[THE TASK] Please state how many lines in the records contain the string "agent", with no words besides the number.

Stored items:
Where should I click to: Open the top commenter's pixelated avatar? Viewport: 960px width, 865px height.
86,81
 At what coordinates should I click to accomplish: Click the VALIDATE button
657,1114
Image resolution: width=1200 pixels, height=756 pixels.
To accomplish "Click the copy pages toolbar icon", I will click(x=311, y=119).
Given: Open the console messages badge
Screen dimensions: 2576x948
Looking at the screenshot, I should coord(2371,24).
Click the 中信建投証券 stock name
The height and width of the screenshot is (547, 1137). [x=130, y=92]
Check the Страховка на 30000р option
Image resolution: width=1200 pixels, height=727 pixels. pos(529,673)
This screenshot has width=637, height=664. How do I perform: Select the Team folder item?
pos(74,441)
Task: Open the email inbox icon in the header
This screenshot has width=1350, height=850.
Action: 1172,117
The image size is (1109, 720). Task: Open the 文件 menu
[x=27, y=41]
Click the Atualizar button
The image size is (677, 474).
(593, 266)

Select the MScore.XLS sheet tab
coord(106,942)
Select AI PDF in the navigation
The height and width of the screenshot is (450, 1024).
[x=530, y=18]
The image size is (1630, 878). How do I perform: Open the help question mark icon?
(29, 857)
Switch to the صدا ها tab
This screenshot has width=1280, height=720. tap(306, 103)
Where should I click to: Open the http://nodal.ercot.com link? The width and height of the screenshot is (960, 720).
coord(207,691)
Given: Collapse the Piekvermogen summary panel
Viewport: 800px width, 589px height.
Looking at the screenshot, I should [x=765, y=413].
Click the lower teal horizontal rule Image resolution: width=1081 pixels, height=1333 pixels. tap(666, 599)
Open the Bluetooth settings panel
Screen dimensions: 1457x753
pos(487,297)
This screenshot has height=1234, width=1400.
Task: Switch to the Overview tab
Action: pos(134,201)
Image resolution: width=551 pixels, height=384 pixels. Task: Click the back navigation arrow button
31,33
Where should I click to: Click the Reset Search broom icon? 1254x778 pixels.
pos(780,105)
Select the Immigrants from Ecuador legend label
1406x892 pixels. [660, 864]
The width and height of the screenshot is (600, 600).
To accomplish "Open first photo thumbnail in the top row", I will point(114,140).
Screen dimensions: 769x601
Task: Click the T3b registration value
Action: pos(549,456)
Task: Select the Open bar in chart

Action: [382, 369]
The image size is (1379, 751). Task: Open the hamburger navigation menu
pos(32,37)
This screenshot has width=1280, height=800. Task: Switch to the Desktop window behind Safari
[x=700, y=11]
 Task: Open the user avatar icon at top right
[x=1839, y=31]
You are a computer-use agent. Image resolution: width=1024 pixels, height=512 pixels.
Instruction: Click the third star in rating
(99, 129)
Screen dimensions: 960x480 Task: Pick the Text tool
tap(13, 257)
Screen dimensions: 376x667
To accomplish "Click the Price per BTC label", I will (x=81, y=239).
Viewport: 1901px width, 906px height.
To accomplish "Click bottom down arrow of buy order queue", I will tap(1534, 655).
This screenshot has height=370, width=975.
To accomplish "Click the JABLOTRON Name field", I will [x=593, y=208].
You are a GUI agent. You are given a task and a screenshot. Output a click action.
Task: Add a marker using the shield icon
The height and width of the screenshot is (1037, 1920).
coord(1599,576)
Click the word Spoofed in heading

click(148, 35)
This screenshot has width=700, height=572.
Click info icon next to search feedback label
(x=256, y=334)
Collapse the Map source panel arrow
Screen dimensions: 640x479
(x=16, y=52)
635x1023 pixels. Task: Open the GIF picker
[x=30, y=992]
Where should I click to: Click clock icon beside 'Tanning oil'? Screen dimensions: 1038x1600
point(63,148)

[ANSWER] 2